_Materials provided_.
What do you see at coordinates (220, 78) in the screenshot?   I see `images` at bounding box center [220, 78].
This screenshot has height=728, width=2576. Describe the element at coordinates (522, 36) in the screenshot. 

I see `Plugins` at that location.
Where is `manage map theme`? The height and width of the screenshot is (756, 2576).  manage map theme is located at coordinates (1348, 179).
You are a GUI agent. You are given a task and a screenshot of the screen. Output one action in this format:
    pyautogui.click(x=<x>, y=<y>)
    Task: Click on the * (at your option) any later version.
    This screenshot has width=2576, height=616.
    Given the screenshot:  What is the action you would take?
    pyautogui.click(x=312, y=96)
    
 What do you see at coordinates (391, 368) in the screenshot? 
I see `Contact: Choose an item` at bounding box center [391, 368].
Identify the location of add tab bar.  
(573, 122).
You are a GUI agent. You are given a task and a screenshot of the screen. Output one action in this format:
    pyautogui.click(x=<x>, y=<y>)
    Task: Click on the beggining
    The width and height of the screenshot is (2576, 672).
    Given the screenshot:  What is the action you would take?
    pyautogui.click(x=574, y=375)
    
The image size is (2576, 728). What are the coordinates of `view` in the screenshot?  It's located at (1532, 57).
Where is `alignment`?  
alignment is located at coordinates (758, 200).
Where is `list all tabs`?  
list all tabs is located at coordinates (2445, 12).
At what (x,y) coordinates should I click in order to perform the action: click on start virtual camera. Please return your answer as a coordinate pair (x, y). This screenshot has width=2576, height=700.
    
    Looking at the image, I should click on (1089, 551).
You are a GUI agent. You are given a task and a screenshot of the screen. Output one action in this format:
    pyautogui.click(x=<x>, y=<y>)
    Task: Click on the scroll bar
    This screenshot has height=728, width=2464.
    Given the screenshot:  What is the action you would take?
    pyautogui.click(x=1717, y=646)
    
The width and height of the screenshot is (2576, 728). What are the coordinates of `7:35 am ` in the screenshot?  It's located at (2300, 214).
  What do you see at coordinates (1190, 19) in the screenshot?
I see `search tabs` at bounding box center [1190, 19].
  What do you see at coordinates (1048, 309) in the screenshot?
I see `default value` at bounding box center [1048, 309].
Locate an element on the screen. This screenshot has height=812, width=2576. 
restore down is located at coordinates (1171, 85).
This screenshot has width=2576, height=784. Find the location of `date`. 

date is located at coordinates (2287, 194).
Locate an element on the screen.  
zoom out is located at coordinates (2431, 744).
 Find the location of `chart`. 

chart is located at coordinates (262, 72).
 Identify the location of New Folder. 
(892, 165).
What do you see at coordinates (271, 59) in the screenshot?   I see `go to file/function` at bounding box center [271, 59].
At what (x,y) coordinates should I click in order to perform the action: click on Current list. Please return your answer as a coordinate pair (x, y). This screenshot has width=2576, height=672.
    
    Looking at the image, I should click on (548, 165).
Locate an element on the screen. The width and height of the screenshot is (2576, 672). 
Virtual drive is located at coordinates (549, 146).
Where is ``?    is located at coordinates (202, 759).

_Task instructions_. Pull out each line of the material above that contains the string "perform", matching its case exactly.

_Task answer_.
At what (x,y) coordinates should I click in order to perform the action: click on start virtual camera. Please return your answer as a coordinate pair (x, y). This screenshot has width=2576, height=700.
At what (x,y) coordinates should I click in order to perform the action: click on Current list. Please return your answer as a coordinate pair (x, y). This screenshot has width=2576, height=672.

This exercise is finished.